#### Source material

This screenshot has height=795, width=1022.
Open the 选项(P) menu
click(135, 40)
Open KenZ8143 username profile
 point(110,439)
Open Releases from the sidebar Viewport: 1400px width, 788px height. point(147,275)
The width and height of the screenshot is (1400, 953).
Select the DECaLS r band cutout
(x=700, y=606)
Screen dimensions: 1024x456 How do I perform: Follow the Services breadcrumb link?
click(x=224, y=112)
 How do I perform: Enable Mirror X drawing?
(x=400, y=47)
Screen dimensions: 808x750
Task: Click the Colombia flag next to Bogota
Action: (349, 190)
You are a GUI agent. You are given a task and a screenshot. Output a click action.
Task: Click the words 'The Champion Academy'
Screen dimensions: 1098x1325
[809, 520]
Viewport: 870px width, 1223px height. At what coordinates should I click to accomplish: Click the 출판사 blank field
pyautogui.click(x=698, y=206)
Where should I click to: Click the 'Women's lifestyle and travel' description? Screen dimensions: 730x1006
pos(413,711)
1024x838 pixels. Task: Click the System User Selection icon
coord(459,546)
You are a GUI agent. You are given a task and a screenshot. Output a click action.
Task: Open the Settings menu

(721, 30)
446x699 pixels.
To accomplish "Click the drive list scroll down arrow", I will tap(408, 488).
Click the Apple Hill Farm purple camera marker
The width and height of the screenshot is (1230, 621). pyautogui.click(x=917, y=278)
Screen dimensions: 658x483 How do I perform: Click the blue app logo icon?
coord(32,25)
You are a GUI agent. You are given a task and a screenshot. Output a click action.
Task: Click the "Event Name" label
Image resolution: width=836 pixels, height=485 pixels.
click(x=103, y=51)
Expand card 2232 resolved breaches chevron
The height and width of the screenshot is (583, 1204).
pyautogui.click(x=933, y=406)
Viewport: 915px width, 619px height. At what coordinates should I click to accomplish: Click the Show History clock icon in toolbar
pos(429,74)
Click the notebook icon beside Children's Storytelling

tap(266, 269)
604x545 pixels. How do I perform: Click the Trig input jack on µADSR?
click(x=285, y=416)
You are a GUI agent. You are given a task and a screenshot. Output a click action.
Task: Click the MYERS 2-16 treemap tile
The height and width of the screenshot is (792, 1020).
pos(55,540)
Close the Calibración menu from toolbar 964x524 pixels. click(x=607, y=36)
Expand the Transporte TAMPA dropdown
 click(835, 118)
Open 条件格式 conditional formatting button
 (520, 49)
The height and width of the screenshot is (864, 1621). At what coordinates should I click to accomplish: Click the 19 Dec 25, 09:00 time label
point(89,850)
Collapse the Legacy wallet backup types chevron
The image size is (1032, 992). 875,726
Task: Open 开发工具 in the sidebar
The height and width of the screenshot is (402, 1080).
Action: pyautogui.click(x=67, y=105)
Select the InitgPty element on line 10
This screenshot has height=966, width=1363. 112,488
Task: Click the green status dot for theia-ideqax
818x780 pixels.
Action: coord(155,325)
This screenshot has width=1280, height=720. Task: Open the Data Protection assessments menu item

#### Task goal
Reproduce the records word for word.

#### Solved exercise
This screenshot has height=795, width=1022.
Open the 选项(P) menu
click(135, 40)
Open KenZ8143 username profile
 point(110,439)
Open Releases from the sidebar Viewport: 1400px width, 788px height. point(147,275)
The width and height of the screenshot is (1400, 953).
Select the DECaLS r band cutout
(x=700, y=606)
Screen dimensions: 1024x456 How do I perform: Follow the Services breadcrumb link?
click(x=224, y=112)
 How do I perform: Enable Mirror X drawing?
(x=400, y=47)
Screen dimensions: 808x750
Task: Click the Colombia flag next to Bogota
Action: (349, 190)
You are a GUI agent. You are given a task and a screenshot. Output a click action.
Task: Click the words 'The Champion Academy'
Screen dimensions: 1098x1325
[809, 520]
Viewport: 870px width, 1223px height. At what coordinates should I click to accomplish: Click the 출판사 blank field
pyautogui.click(x=698, y=206)
Where should I click to: Click the 'Women's lifestyle and travel' description? Screen dimensions: 730x1006
pos(413,711)
1024x838 pixels. Task: Click the System User Selection icon
coord(459,546)
You are a GUI agent. You are given a task and a screenshot. Output a click action.
Task: Open the Settings menu

(721, 30)
446x699 pixels.
To accomplish "Click the drive list scroll down arrow", I will tap(408, 488).
Click the Apple Hill Farm purple camera marker
The width and height of the screenshot is (1230, 621). pyautogui.click(x=917, y=278)
Screen dimensions: 658x483 How do I perform: Click the blue app logo icon?
coord(32,25)
You are a GUI agent. You are given a task and a screenshot. Output a click action.
Task: Click the "Event Name" label
Image resolution: width=836 pixels, height=485 pixels.
click(x=103, y=51)
Expand card 2232 resolved breaches chevron
The height and width of the screenshot is (583, 1204).
pyautogui.click(x=933, y=406)
Viewport: 915px width, 619px height. At what coordinates should I click to accomplish: Click the Show History clock icon in toolbar
pos(429,74)
Click the notebook icon beside Children's Storytelling

tap(266, 269)
604x545 pixels. How do I perform: Click the Trig input jack on µADSR?
click(x=285, y=416)
You are a GUI agent. You are given a task and a screenshot. Output a click action.
Task: Click the MYERS 2-16 treemap tile
The height and width of the screenshot is (792, 1020).
pos(55,540)
Close the Calibración menu from toolbar 964x524 pixels. click(x=607, y=36)
Expand the Transporte TAMPA dropdown
 click(835, 118)
Open 条件格式 conditional formatting button
 (520, 49)
The height and width of the screenshot is (864, 1621). At what coordinates should I click to accomplish: Click the 19 Dec 25, 09:00 time label
point(89,850)
Collapse the Legacy wallet backup types chevron
The image size is (1032, 992). 875,726
Task: Open 开发工具 in the sidebar
The height and width of the screenshot is (402, 1080).
Action: pyautogui.click(x=67, y=105)
Select the InitgPty element on line 10
This screenshot has height=966, width=1363. 112,488
Task: Click the green status dot for theia-ideqax
818x780 pixels.
Action: coord(155,325)
This screenshot has width=1280, height=720. Task: Open the Data Protection assessments menu item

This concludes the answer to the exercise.